CMG Financial on the Future of the Industry
In this special edition of our Roundtable series, we interviewed three top executives with one of our President’s Council sponsors, CMG Financial, a top residential mortgage lender based in San Ramon. The future of the industry will be determined by how innovative companies like CMG Financial respond to new regulatory realities, market disruptions, and more.
We spoke with AJ George, SVP, Correspondent Lending; Adam Millstein, SVP, National Wholesale Lending; and Charlie Rogers, SVP, Retail Lending.
California MBA: How has CMG adapted to the new regulatory reality of TRID?
George:Just like any new regulation that has been implemented over the past 5-6 years, CMG is no stranger to seeing change in the market place, in fact, we see this as an opportunity to make something that is commonly looked at as a negative thing, looked at as a positive thing. Acknowledging that change is consistent in our business has truly allowed CMG to stay ahead of the curve with training materials, understanding, and preparedness for TRID with our staff as well as our customers.
Millstein:Well, like most lenders, transitioning into the new TRID world had some bumps, but it wasn’t as difficult as we anticipated. I think the main reason for that was the intense training we did the 3 months leading up to implementation. We focused not only on training our employee’s, but also our customers and their referral partners. We also made learning the new rules fun by having daily TRID trivia contests which got our employee’s really engaged in the process. Now that we are 6 months post implementation, we have made some process and system updates along the way, but for the most part, TRID has become our new norm.
Rogers:In speaking with friends at other lenders, as well as speaking from our own experience, TRID implementation was a challenge. While we had a solid, well thought out implementation plan, we didn’t understand the impact the new process would have on our closing department’s staffing levels. November and December were challenging as not only were we working through the new process flows and regulatory requirements, but our title company partners were as well. Today we feel very good about our process flows, which we tweaked from our original plans, and our staffing levels are proportionate to the work load. As a result, our closing turn times are close to where they were pre TRID. I believe one of the most important lessons learned was that communication and attitude are critical to any change process. We built a daily reporting, and for a period, daily call process, that gave our business partners, originators, and title partners a clear picture of what was needed to complete the process. This gave them confidence that we were on top of their loans, and that nothing had fallen through the cracks. Our support staff has been amazing, and all can see that their hard work and determination has paid off.

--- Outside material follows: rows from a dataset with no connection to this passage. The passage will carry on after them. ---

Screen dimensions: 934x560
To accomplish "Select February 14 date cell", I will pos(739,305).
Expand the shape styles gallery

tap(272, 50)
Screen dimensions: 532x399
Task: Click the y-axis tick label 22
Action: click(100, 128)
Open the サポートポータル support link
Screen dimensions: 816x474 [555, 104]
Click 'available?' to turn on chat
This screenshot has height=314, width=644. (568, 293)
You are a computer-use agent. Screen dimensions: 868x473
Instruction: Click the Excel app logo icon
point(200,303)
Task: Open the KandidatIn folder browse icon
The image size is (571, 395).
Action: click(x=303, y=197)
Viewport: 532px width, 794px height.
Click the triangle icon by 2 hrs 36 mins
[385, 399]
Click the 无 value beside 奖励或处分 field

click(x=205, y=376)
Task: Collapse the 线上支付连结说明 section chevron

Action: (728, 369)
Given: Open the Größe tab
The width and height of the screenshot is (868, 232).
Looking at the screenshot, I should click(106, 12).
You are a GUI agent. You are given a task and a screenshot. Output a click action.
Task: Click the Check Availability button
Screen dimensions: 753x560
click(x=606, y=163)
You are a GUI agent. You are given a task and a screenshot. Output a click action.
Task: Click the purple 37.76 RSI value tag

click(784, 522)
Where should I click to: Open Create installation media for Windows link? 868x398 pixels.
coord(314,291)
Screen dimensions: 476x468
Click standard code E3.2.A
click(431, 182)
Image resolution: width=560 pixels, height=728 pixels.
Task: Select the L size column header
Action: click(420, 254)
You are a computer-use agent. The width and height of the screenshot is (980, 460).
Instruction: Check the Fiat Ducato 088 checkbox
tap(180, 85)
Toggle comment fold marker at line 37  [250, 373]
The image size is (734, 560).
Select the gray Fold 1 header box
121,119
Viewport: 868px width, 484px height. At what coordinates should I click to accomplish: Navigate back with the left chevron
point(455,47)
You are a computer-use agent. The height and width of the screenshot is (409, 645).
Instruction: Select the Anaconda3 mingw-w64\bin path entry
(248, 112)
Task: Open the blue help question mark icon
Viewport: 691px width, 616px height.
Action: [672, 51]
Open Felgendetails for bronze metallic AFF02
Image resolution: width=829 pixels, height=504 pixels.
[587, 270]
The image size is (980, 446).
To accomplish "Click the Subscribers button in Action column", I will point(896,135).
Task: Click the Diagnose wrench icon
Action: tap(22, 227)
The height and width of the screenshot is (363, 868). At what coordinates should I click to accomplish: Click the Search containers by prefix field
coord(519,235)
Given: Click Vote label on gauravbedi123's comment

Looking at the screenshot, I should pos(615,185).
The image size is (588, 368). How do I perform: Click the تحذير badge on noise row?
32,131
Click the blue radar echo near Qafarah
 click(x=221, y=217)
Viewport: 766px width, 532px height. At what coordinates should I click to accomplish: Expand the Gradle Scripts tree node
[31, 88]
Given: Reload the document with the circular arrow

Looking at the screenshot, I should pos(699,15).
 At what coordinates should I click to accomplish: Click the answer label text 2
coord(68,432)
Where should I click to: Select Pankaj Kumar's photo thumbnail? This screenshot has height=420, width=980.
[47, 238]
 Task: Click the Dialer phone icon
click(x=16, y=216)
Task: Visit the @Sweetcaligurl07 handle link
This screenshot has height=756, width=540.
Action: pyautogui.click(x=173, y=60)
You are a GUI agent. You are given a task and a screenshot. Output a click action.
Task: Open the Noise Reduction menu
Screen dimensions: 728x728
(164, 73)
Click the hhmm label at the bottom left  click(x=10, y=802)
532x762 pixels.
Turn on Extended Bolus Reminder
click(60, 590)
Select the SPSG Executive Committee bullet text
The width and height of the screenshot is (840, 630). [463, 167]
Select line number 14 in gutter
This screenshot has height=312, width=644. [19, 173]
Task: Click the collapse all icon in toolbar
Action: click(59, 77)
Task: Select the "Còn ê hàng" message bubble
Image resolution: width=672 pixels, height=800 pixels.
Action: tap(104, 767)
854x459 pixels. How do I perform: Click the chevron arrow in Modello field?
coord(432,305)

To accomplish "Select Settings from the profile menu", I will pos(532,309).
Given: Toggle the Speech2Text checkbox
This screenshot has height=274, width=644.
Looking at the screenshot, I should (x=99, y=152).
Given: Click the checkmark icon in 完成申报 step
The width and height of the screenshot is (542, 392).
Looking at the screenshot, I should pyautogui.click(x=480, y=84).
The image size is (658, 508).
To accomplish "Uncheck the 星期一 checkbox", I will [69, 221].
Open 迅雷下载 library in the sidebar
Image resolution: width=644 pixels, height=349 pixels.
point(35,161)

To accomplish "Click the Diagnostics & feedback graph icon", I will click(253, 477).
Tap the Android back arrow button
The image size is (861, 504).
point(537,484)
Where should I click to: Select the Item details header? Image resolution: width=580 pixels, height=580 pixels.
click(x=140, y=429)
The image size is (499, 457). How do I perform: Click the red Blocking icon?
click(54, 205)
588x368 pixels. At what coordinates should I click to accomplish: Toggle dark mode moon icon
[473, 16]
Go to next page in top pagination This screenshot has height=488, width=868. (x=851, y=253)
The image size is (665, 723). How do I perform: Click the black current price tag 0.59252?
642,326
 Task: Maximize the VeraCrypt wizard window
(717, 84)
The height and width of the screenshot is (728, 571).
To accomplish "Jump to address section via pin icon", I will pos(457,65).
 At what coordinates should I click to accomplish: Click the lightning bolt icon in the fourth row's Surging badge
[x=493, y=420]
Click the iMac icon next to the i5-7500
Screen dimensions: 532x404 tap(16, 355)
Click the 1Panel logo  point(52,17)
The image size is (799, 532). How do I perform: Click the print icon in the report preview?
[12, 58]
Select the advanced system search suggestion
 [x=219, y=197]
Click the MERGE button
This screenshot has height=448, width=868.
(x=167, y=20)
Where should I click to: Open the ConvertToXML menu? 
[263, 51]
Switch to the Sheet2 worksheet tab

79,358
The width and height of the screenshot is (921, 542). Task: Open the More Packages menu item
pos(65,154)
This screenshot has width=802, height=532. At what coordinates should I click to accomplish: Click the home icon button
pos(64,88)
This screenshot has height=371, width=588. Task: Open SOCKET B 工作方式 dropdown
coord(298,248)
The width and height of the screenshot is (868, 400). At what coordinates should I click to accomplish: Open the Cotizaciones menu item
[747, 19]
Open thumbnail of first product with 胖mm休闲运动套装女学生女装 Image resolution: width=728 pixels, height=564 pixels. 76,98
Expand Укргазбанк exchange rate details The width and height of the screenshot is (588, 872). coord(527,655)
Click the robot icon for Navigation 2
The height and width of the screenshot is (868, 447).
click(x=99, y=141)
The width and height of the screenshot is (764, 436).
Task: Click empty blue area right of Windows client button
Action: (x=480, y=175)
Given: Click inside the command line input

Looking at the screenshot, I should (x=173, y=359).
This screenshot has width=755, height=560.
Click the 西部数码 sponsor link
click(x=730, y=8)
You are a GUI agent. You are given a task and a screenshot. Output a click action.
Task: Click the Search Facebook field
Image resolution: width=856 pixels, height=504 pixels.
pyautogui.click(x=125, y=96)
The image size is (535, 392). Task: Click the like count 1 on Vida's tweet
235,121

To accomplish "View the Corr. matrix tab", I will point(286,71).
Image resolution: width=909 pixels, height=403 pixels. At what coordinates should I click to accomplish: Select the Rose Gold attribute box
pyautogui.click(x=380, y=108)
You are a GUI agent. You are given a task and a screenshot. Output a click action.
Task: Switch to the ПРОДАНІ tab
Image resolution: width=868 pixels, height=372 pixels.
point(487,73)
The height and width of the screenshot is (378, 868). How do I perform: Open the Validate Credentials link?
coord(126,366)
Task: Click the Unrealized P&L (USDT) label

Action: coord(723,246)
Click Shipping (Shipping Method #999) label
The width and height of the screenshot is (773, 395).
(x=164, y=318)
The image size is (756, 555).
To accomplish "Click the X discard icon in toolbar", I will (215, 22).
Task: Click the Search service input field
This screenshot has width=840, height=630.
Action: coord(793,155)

California MBA: What does the future look like for non-QM lending?
Millstein:Good question. We are starting to see more and more non-QM product options being introduced, but the volume being originated on these products continues to be minimal. The biggest barrier seems to be price simply because there isn’t a robust secondary market for these products currently. Until that happens, we see these products being more of an ancillary or niche product so we
will continue to focus on agency products and how to innovate our fulfillment process to grow our wholesale and non-delegated production.
Rogers:In short, uncertain. The regulations and legal exposure have limited the market for non QM loans, both in terms of products, and lenders that are willing to originate them. Perhaps over time the legal concerns will be less of a concern, and there will be more of a market for Non QM product.
George:The future of Non QM market really all depends on liquidity in the market place for that type of product, this can range all the way from a securitization market, to regulation, and a legal liability appetite investors have. I really hope that the future for Non QM lending is bright as it does allow for more competition in the market place. For now, Correspondent Lending at CMG will continue to remain an aggressive take out on Agency business and take advantage of Non QM options as we see fit.
California MBA: What is the company doing to attract Millennials and Gen X borrower?
Rogers:At CMG, we have placed significant resources behind developing social media and mobile solution strategies. We are focused on attracting Gen X and Millennial borrowers by marketing to them the way they prefer to shop, which is online, specifically on line word of mouth, and communicate with them through mobile applications. We have found that through our marketing efforts, we are able to attract potential borrowers who are looking to purchase their first home early in their buying process. Many have not located a Realtor to work with, and we are able to provide them with a selection of qualified Realtors to choose from. The Realtors we refer are not only knowledgeable about their market, but also understand how to work with younger buyers, and how the internet is the centerpiece of the buying process. We are committed to adjusting our strategies as technology changes, and as Millennials do their research and buying habits change.
George:Well, being a Millennial myself and being located in the heart of the Bay Area, we have a pretty good pulse as to what Millennials interests are, especially when purchasing a home. As we know, Millennials are smart, resourceful, and most of all…cheap. In order to attract them/us the process needs to be something that they identify with which is not how mortgages are done traditionally today. We are doing several things over here at CMG to ensure that we are creating a process that is identifiable with this generation.